Waktu itu Sarekat Islam terpcah menjadi dua yaitu Sarekat Islam Putih dan Sarekat Islam
Merah. Hingga akhirnya perselisihan ini diselesaikan dengan kongres, dalam konggres Tan
berperan besar dalam meredakan perseteruan ini. Ia menyampaikan dengan tegas dalam
mengungkapkan pendapat dan dapat menggugah orang-orang yang hadir dalam kongres
tersebut. Setelah kongres ini berakhir, banyak orang menjadi tertarik untuk menjadi bagian
dari PKI. Sehingga pada Desember 1920, Tan diangkat menjadi ketua Partai Komunis
Indonesia berkat kontribusinya. Setelah menjadi ketua PKI, Tan menjadi lebih aktif dalam
menyebarkan propagandanya. Hal ini menjadi pemicu dan membuat Belanda sudah tidak bisa
menahan kesabarannya. Dan Puncaknya pada akhir Desember 1921, Tan ditangkap oleh
pihak Belanda dan diasingkan menuju Filipina.

Saat diasingkan di Filipina, Tan Malaka yang menyamar dengan nama Elias Fluentes
tetap berambisi untuk menyebarkan propaganda mengenai ideologi komunisme. Elias tetap
aktif menulis banyak tulisan politik dan buku-buku yang membahas perkembangan
nasionalisme di Indonesia. Namun ia tidak sendirian, Elias bertemu dengan seorang warga
negara Indonesia di Filipina yang bernama Sudarsono dan mereka menyebarkan
propaganda-propaganda bersama.

Pada suatu hari, Sudarsono mengajak Elias berjalan-jalan di sekitar Universitas


Manila. Saat sedang berjalan di dekat taman, Elias melihat seorang gadis berparas cantik
yang sedang duduk di kursi taman. Elias seketika menghentikan langkahnya dan tatapannya
mengarah ke arah gadis tersebut.

"Kau menyukai gadis cantik yang sedang duduk itu, ya?" tanya Sudarsono sambil
tersenyum kecil.

"Dia cantik sekali sampai-sampai taman ini kalah indah dengannya. Apakah kau
mengenalnya?" kata Elias.

"Gadis cantik itu bernama Nona Carmen dan merupakan putri dari Rektor Universitas
Manila ini" jawab Sudarsono.

Mengetahui Elias menyukai Nona Carmen, tanpa berbasa-basi Sudarsono langsung


mengajak Elias untuk menghampiri Nona Carmen.
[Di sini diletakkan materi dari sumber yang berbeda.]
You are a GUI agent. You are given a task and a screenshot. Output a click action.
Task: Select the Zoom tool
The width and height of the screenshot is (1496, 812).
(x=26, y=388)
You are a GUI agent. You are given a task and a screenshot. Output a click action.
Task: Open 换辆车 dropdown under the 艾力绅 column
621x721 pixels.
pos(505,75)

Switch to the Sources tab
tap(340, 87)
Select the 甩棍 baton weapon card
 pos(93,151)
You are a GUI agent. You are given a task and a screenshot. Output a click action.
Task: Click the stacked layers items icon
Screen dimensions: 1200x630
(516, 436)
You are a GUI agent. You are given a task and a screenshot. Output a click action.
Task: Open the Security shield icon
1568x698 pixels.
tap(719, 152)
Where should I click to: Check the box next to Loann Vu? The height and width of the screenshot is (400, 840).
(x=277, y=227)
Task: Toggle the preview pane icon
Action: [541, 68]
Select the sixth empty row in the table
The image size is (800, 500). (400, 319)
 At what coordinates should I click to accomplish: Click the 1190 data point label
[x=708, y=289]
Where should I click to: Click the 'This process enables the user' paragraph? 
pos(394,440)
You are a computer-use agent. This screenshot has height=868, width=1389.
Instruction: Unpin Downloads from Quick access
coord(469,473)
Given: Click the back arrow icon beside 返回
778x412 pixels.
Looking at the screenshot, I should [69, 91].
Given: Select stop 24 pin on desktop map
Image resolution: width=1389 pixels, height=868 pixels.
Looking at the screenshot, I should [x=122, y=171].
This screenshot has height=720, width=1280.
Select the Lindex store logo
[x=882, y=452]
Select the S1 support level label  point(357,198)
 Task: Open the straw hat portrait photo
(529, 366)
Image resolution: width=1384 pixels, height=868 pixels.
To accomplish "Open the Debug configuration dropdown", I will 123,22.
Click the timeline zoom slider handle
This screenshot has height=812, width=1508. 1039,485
"Selamat siang, Nona Carmen. Perkenalkan saya Sudarsono. Maaf menggangu


waktunya, apakah teman saya ini boleh berkenalan dengan Anda?

"Selamat siang, tentu saja boleh." Nona Carmen menjawab Sudarsono dengan ramah.

"Eeh.. selamat siang, Nona Carmen. Perkenalkan saya Elias Fluentes, senang
berkenalan dengan Nona." Kata Elias gugup.

"Senang berkenalan denganmu juga, Elias." Jawab Nona Carmen.

Sejak saat itu Elias dan Nona Carmen menjadi dekat karena Nona Carmen juga
memiliki ketertarikan yang sama mengenai ideologi komunisme. Nona Carmen terkagum
dengan kepandaian Elias dan menjadi terpikat. Tidak lama setelah itu, Elias dan Nona
Carmen menjalin asmara karena keduanya saling memiliki ketertarikan satu sama lain.
Mereka sering bertukar pikiran membahas komunisme, bahkan Nona Carmen mengajari Elias
bahasa Tagalog dan memberi informasi mengenai Filipina kepada Elias.
Pada tahun 1949, Elias sedang menikmati makan malam romantis bersama
kekasihnya. Malam yang ia sangka sebagai malam yang indah nan romantis itu tiba-tiba
bersuasana tegang karena diluar terdengar banyak pasuka bersenjata.

"Serahkan dirimu, Tan Malaka. Tempat ini sudah dikepung," kata Nona Carmen.

Tanpa Tan Malaka sadari, gadis berparas cantik yang selama ini ia kira sebagai
kekasihnya adalah seorang mata-mata Belanda. Tan Malaka akhirnya dibunuh dalam sebuah
peristiwa yang tragis, mengakhiri perjalanannya sebagai salah satu pemimpin perjuangan
kemerdekaan Indonesia yang penuh semangat dan tekad. Kisah ini merupakan cerminan dari
banyak pengorbanan yang dilakukan oleh para pejuang demi kemerdekaan bangsa Indonesia.